L’industrie 4.0 en marche !

Impressionnant ! Gigantesque ! Comment qualifier autrement l’énormité de moyens engagés sur un salon qui regroupe les professionnels de la robotique et de la machine-outil ? Nous y avons trouvé…

DE LA PRÉCISION : Soyons chauvins et mettons en lumière une pépite française : OPTIFIVE (EMCI) une solution qui permet de contrôler et de régler le point pivot des machines 5 axes en moins de 30 minutes.

DU PRATIQUE : Le stand de MAZAK (Japon) à lui seul était incontournable. On retiendra l’intégration des bibliothèques d’outils qui permettent l’automatisation du chargement des outils dans les cabines d’usinage. Gain de place et sécurité des opérations en environnement de travail sont des atouts non négligeables. L’intégration de la nouvelle commande numérique « smooth » facilite aussi la communication avec les autres périphériques.

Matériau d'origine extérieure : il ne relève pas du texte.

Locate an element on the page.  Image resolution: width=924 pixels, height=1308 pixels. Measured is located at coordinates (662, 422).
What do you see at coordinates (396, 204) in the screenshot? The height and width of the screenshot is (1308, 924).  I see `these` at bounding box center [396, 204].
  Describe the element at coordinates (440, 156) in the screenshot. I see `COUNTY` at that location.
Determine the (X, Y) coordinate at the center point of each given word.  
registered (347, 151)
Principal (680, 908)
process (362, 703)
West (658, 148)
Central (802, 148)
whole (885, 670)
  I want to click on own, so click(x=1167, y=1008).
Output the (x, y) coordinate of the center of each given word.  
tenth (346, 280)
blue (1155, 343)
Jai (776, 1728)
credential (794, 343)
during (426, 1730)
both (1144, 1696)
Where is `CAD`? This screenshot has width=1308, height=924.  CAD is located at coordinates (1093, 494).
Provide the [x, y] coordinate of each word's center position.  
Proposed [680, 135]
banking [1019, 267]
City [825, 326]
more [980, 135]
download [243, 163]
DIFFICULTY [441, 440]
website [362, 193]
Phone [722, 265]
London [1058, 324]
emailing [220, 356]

DU BEAU : WENZEL (Allemagne), tient le haut du palmarès sur le design de ses machines de mesures tridimensionnelles, laser et tomographes. Le bureau intégré permet un accès ergonomique aux écrans de mesure et de restitution. Le granit utilisé pour les plateaux et les colonnes, outre son esthétique, offre une plus grande résistance aux changements thermiques.IMG_5102-1024x683

DE L’IMPENSABLE : IGUS (Allemagne), fait partie de ses fabricants de pièces qu’on trouve dans toutes nos appareils ! Leur catalogue compte plus de 100 000 références et c’est une gageure de trouver une application à laquelle ils ne sauraient répondre. On retiendra ce plastique innovant qui permet de limiter les forces de frottement entre deux pièces de métal (les applications industrielles sont multiples, rien que dans l’ameublement). Les fameuses chaînes porte câbles qui protègent le câblage et l’accompagne dans ces mouvements (7000° de rotation). Et la lettre au père Noël, adressée tous les ans aux clients et qui fait l’objet d’une attention particulière car elle oriente les axes de R&D de la société.

DE LA MOBILITÉ : KUKA annonce la robotique mobile. Finit les robots industriels verrouillés au sol et mono tâche. Vive la mobilité et le multi tâches. En fonction des impératifs de production le robot se déplace d’un atelier à l’autre et peut donc sur une même ligne de production assurer diverses manipulations.

DE L’ULTRA CONNECTIVITÉ : Et tous les équipements sont connectés. Finit les systèmes propriétaires, vive l’open source. En Saas, les solutions logicielles sont multiples et permettent la maintenance prédictive. Les plateformes de services deviennent la règle comme SCULPTEO. On y télécharge son fichier STL, ils impriment et nous livrent.

UNE GRANDE ABSENTE LA CYBERSÉCURITÉ : Bon question sécurité, cela augmente les risques cyber. Tous ces équipements connectés sont autant de proies faciles pour des hackers bien intentionnés. Un challenge à relever pour les fabricants et des améliorations fortement souhaitées par les clients.

ET UNE PÉNURIE DE PERSONNELS FORMES : L’usine du futur on l’a vu. Elle existe déjà. Encore faut-il pouvoir la faire tourner ! Et oui, le manque de profil dédiés et experts en automatisme, électronique et électrotechnique nous fait cruellement défaut. Un des leviers de la performance des usines du futur passe encore par l’humain. Mais nous avons besoins de centre de formation dans ces métiers et que ces derniers soient bien équipés. C’est ce qu’il ressort des attentes des professionnels qui cherchent à embaucher.

ON DOIT Y ALLER ! NOUS NE POUVONS RESTER SUR LE QUAI SANS PRENDRE LE TRAIN. MAIS CES NOUVELLES CAPACITÉS DE PRODUCTION DÉVELOPPÉES, NÉCESSITERONT QUE NOUS SOYONS AUSSI CAPABLES DE LES COMMERCIALISER.

MIRESO au Salon de l’INDUSTRIE 2016 rédigé le 08/04/2016 par Nathalie GRASSELLI.